5.4 Limitation of the scope of the breach.

5.4.1 Any GGS employee who detects a data breach shall inform his/her immediate supervisor. 5.4.2 If a data breach is detected by an employee outside of working hours (including, for example, on vacation), the obligation to immediately inform the supervisor shall apply without change. 5.4.3 GGS shall immediately, but no later than within 24 hours, convene a Data Breach Investigation Team. The team shall, at all times, consist of a member of the management board of GGS Sp. z o.o. and, if possible, a representative of the law firm serving GGS. 5.4.4 GGS identifies an incident as falling into one of three categories:

  • an actual or probable data breach,
  • an information system security incident that is not a personal data protection breach,
  • another type of security incident that exposes personal data to the risk of a breach, but is not a personal data protection breach.

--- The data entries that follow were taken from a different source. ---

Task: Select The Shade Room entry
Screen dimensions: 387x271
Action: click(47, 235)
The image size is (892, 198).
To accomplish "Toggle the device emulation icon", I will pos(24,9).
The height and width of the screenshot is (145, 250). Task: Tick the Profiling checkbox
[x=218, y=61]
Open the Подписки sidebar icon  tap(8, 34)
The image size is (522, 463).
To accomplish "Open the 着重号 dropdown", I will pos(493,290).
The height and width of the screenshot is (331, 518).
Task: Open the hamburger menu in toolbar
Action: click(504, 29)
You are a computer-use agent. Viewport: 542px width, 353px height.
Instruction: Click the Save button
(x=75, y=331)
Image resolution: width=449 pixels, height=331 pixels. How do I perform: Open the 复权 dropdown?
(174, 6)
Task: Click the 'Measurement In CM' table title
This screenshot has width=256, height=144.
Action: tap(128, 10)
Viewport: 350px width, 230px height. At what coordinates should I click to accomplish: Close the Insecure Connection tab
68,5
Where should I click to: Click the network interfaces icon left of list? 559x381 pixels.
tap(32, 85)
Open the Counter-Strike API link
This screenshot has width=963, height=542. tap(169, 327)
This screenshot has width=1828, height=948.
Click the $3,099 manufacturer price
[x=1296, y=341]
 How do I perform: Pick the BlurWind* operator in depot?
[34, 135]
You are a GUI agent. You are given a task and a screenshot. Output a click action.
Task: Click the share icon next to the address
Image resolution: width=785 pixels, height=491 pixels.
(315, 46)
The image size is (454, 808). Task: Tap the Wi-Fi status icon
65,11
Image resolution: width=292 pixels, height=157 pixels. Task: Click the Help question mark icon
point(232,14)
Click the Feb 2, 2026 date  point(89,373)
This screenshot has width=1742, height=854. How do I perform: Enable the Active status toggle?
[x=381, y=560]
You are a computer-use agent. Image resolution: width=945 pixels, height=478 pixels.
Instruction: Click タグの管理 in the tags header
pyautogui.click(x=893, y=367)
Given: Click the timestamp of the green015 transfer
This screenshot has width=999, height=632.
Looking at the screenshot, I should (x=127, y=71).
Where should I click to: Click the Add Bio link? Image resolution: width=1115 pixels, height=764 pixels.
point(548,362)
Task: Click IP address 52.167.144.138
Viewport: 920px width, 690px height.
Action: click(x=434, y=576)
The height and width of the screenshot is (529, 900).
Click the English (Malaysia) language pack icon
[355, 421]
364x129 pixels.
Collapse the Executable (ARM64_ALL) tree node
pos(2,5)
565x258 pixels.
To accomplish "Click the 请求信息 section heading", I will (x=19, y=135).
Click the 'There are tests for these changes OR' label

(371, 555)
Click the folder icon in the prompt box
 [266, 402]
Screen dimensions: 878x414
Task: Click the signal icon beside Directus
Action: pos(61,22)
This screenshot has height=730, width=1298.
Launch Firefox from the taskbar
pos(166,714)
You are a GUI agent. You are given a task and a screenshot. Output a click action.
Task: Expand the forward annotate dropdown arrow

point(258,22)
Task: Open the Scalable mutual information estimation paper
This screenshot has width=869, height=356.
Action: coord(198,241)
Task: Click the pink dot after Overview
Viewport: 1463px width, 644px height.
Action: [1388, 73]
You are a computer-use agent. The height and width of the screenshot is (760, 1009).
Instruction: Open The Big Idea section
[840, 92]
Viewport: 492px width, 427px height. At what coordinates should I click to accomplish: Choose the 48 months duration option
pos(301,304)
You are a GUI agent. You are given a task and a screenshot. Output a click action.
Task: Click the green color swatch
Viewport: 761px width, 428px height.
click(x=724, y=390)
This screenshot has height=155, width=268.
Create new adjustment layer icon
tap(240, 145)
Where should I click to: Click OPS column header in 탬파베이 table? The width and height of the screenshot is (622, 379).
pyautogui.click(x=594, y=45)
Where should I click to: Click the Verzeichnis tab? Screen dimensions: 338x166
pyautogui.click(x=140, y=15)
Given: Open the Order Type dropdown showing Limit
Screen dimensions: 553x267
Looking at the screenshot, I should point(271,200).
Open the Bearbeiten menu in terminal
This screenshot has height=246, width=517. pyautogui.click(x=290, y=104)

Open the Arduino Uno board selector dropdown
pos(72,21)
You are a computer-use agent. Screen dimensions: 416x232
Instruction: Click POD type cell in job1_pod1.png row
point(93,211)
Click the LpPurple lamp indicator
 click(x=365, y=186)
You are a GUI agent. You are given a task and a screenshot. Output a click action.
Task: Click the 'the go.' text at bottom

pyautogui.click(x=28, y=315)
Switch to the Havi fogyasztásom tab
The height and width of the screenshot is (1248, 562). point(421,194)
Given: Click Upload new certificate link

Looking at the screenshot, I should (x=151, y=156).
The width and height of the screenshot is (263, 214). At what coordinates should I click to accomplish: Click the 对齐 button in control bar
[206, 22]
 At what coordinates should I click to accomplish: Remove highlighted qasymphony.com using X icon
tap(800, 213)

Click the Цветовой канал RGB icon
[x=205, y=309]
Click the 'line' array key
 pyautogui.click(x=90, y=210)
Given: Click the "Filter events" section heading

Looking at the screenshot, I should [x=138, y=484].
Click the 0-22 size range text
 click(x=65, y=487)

5.4.5 GGS shall collect all information regarding the incident and provide it immediately to the Data Protection Breach Team. In particular, the following information shall be collected:

  • date and time of occurrence of the event and its duration,
  • date and time of detection of the event,
  • the person who detected the event,
  • description of the event,
  • the approximate number of people who may be affected by the event,
  • information on the steps already taken to minimize or reduce the impact of the event on data subjects,
  • data of persons who are aware that the event has occurred,
  • data of subcontractors (personal data processors) associated with the event.

5.4.6 GGS shall ensure that as few persons as possible within GGS have access to the information collected in accordance with paragraph 5.4.5 above. 5.4.7 Limiting the scope of a data breach shall include immediately ending the duration of the incident and minimizing its scope and impact on data subjects as soon as possible. To this end, the Data Breach Team shall make decisions binding on GGS as soon as possible and proceed to implement them.

5.5 Assessment of the risk of violation of data subjects' rights and freedoms.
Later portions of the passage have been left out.